5.2 Who are tankies talking about?
5.3 Misalignment Analysis
5.4 Toxicity Analysis
5.5 Domain Analysis
5.6 Lemmygrad Analysis
6 Discussion & Conclusion and 6.1 Limitations
6.2 Implications & future work, and References
A DATA
B NAMED ENTITIES
C MISALIGNMENT ANALYSIS
D DOMAIN ANALYSIS
5.4 Toxicity Analysis
In this section, we use Perspective API models to compare the online behavior of tankies and other far-left communities.
Perspective API. The Perspective API [92] is a widely used [9, 12, 26] tool for measuring toxicity. Although it has limitations, e.g., there are issues of bias and questions of performance when encountering conversation patterns that it was not trained on, at scale it provides a decent measure for comparison between online communities. The API provides six production models: 1) TOXICITY, 2) SEVERE_TOXICITY, 3) INSULT, 4) IDENTITY_ATTACK, 5) THREAT, and 6) PROFANITY (See [91] for full details on the models). We consider a threshold of 0.8, defined as “high” for the SEVERE_TOXICITY scores by Hoseini et al. [57]. To have a baseline for the comparisons, we sample 0.5% of the Reddit posts during the dataset’s timeline, which accounts to more than 36 M posts.
Results. Figure 5 shows the cumulative distribution functions (CDFs) for each model within the far-left cluster. Our analysis reveals that tankies tend to have higher scores than other farleft communities (excluding r/alltheleft) for all Perspective API models. Additionally, all far-left communities have higher Perspective API scores than the baseline Reddit sample.
Specifically, tankies have the highest proportion for both scores ≥ 0.5 and high scores (i.e., scores ≥ 0.8) for IDENTITY_ATTACK and THREAT, and second highest for the remaining models. Table 5 shows that tankies have nearly twice as many high scores than the mean of other far-left communities.

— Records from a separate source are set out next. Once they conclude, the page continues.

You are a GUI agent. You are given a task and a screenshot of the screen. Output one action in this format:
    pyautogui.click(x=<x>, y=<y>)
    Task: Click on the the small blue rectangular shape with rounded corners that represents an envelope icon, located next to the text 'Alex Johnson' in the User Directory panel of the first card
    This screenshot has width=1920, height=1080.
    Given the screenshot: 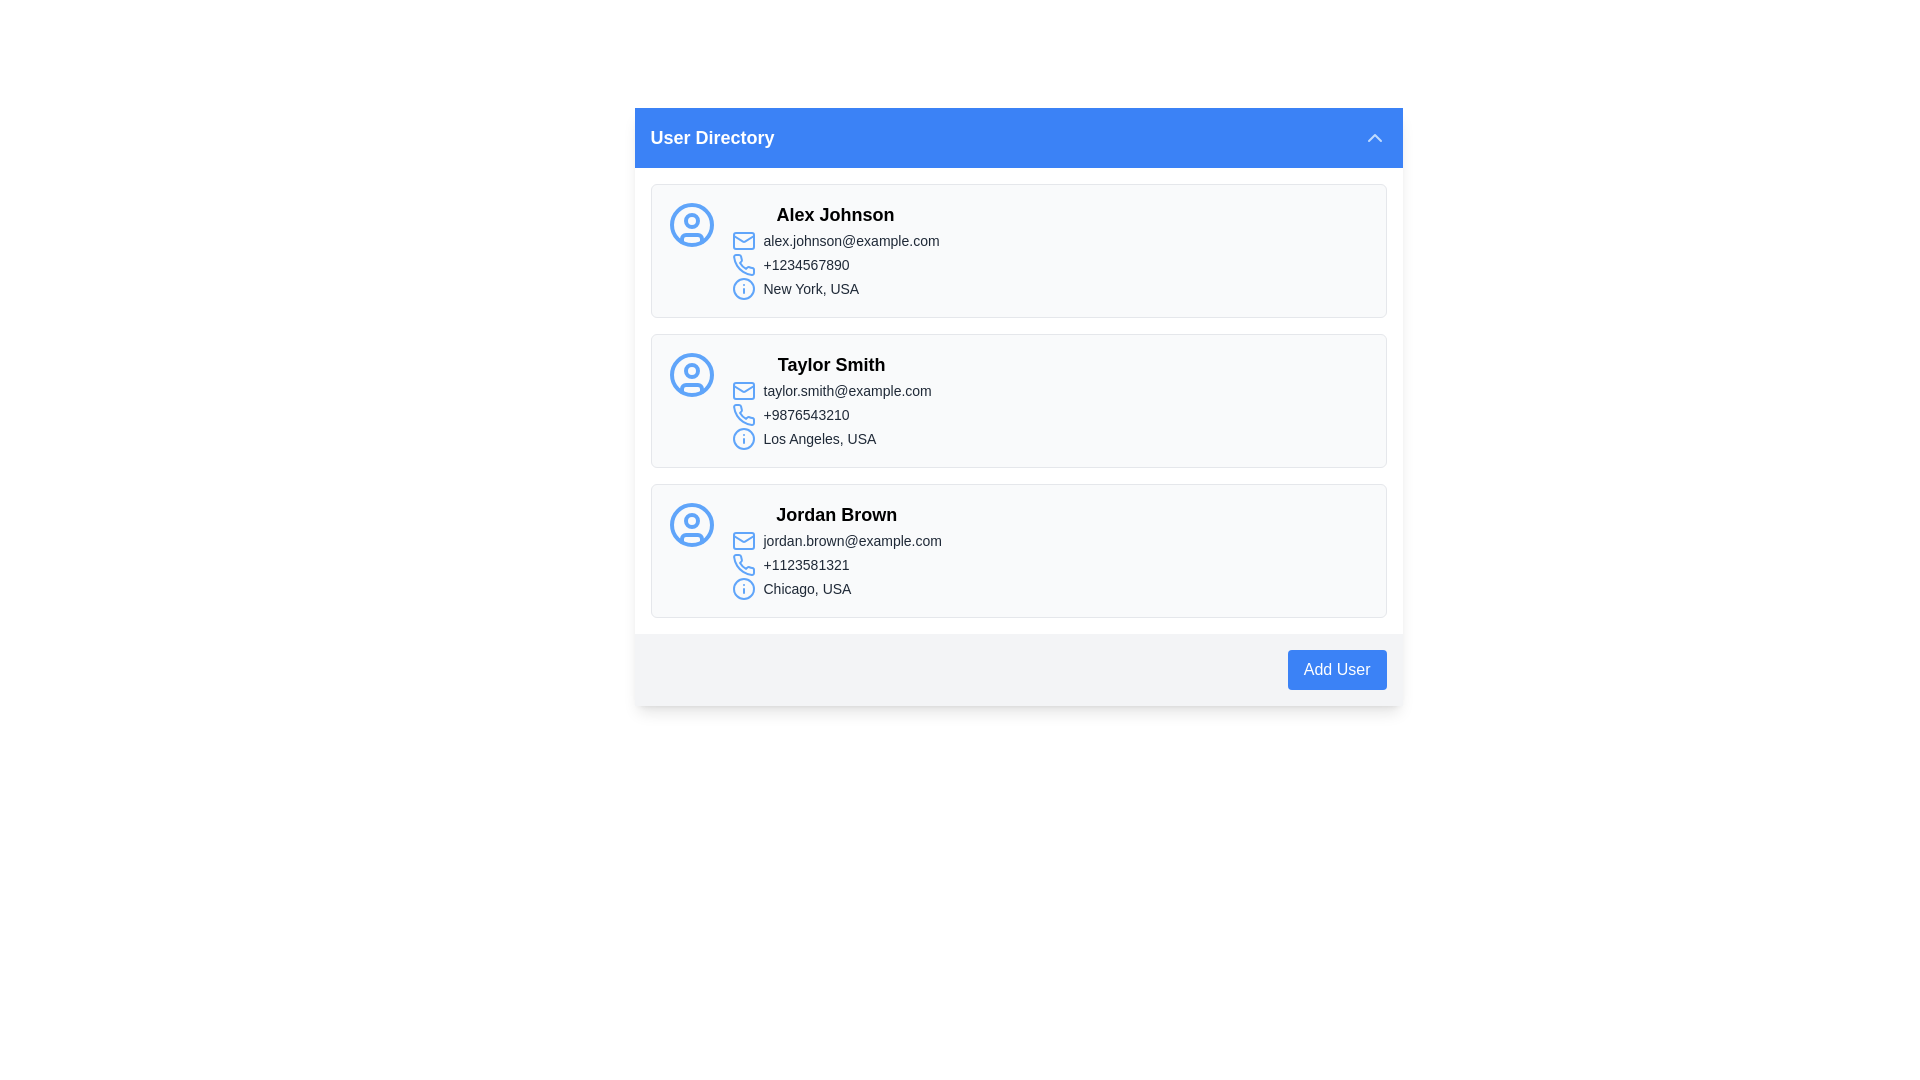 What is the action you would take?
    pyautogui.click(x=742, y=239)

We confirm that the score distributions for each model are significantly different between tankies and other far-left communities using a 2-sample KS test (𝑝 < 0.01 for all after adjustment for multiple testing using the Benjamini-Hochberg method). These results indicate that tankies tend to make posts with higher levels of toxicity, insult and profanity compared to other far-left communities, excluding r/alltheleft. Tankies also tend to make posts with more identity attacks and threats than all other far-left communities.

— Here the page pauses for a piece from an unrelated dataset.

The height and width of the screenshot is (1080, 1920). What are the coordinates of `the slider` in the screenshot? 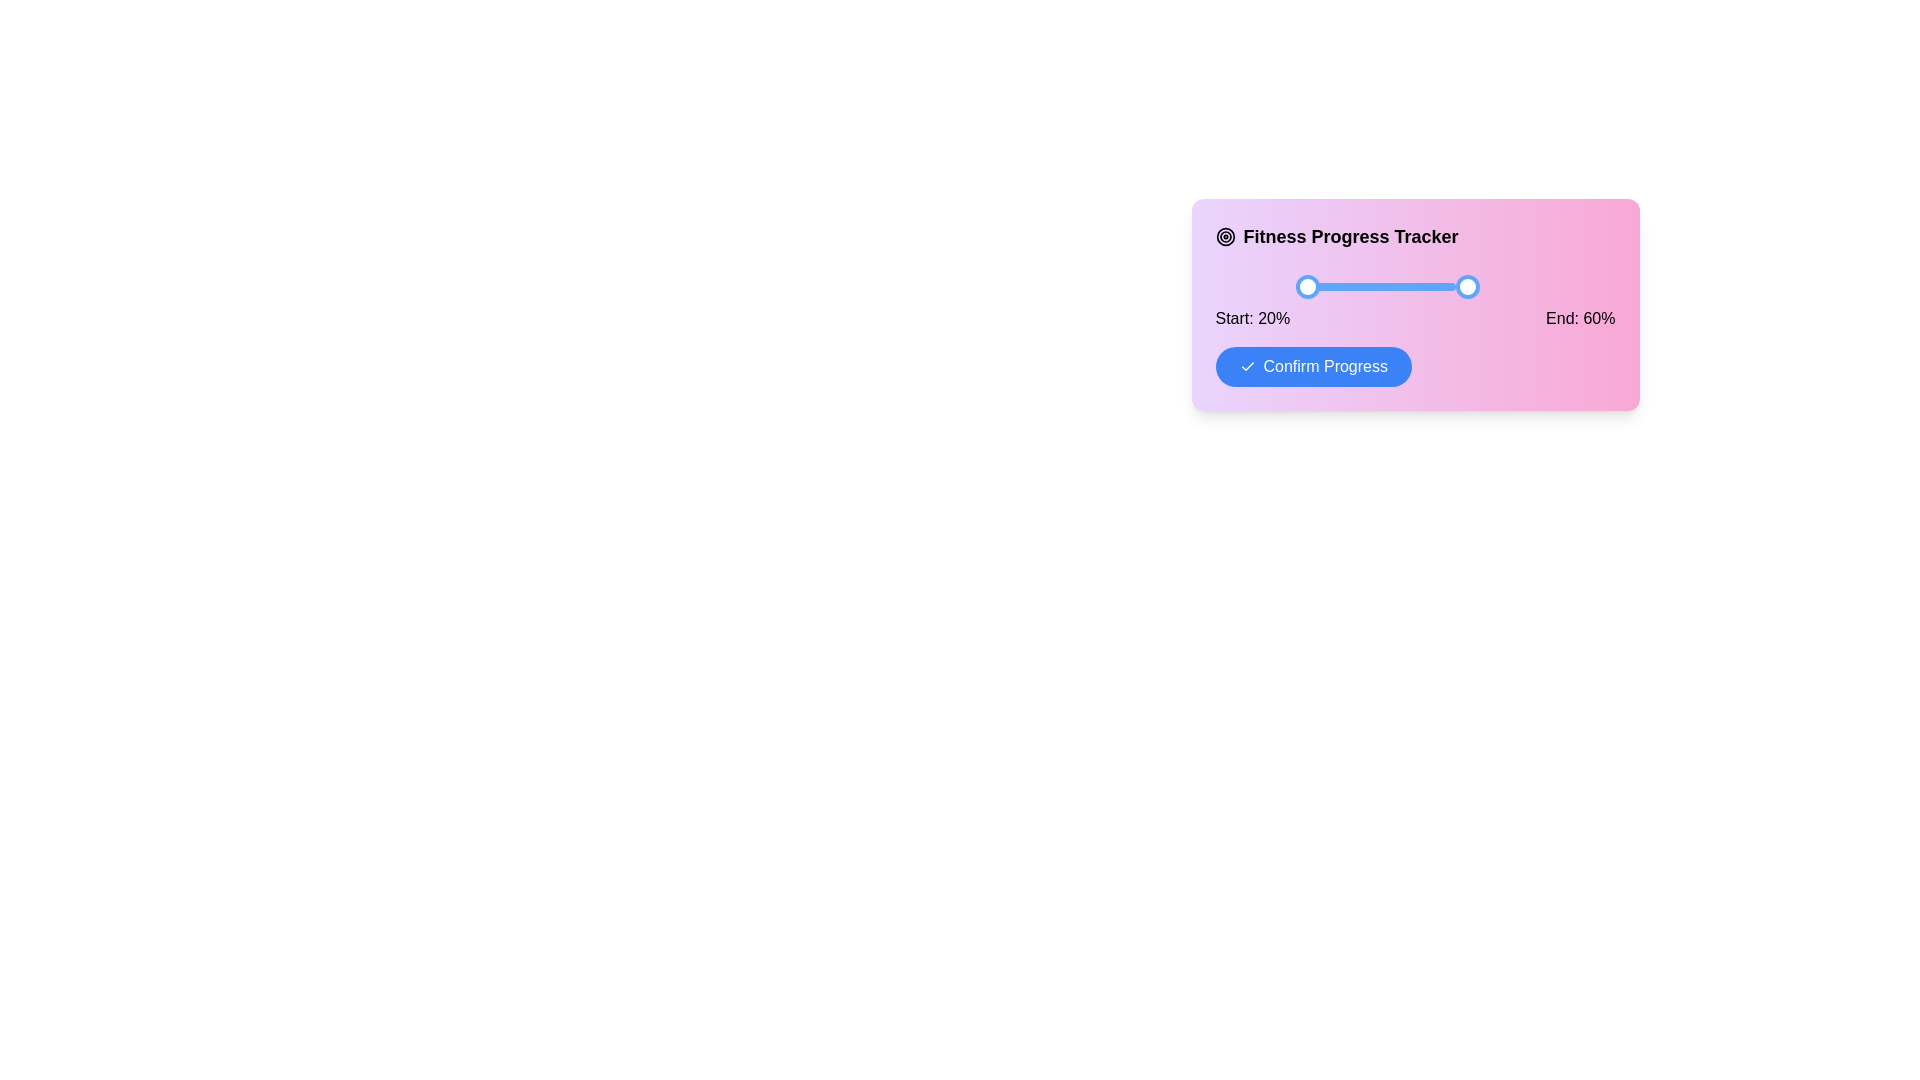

Next, we examine the named entities in tankies’ posts that have high Perspective API scores by removing any named entities that appear fewer than 100 times. In Table 6, we present the top 10 named entities ranked by the fraction of posts that mention the entity and score high across all Perspective models. For all models except IDENTITY_ATTACK, the most commonly mentioned named entities are primarily related to the US (e.g., Amerikkkans, Yankee, Charlotte, Qanon),
public figures and politicians (e.g., John Oliver, Elon Musk, Kyle Rittenhouse, Anthony Blinken, Erdogan, Alex Jones, Joe Rogan), or countries/nationalities (e.g., Chechens, Brasil, Iraqis). For the IDENTITY_ATTACK model, the most frequently mentioned named entities are typically religious or ethnic groups. Tankies appear to primarily target Muslims and Jews, with 41.80% and 34.03% of the posts mentioning these groups having high IDENTITY_ATTACK scores; the highest proportion of high IDENTITY_ATTACK scores for Muslims and Jews of any far-left community we analyze. Furthermore, we observe that tankies attack the identities of Asians, Arabs, Hindus, Mexicans, Africans, and Whites in more than 20% posts mentioning these identities.
Takeaways. Our analysis shows that tankies have the highest proportion of high scores for IDENTITY_ATTACK and THREAT among far-left communities, and they have the second highest proportion of high scores for TOXICITY, SEVERE_TOXICITY, PROFANITY, and INSULT, behind r/alltheleft. Although our findings indicate that US politics are not the primary focus for tankies, they still express strong opinions about US-related events, conspiracy theories, politicians, and public figures. Finally, we observe that tankies frequently target Muslims and Jews in their posts.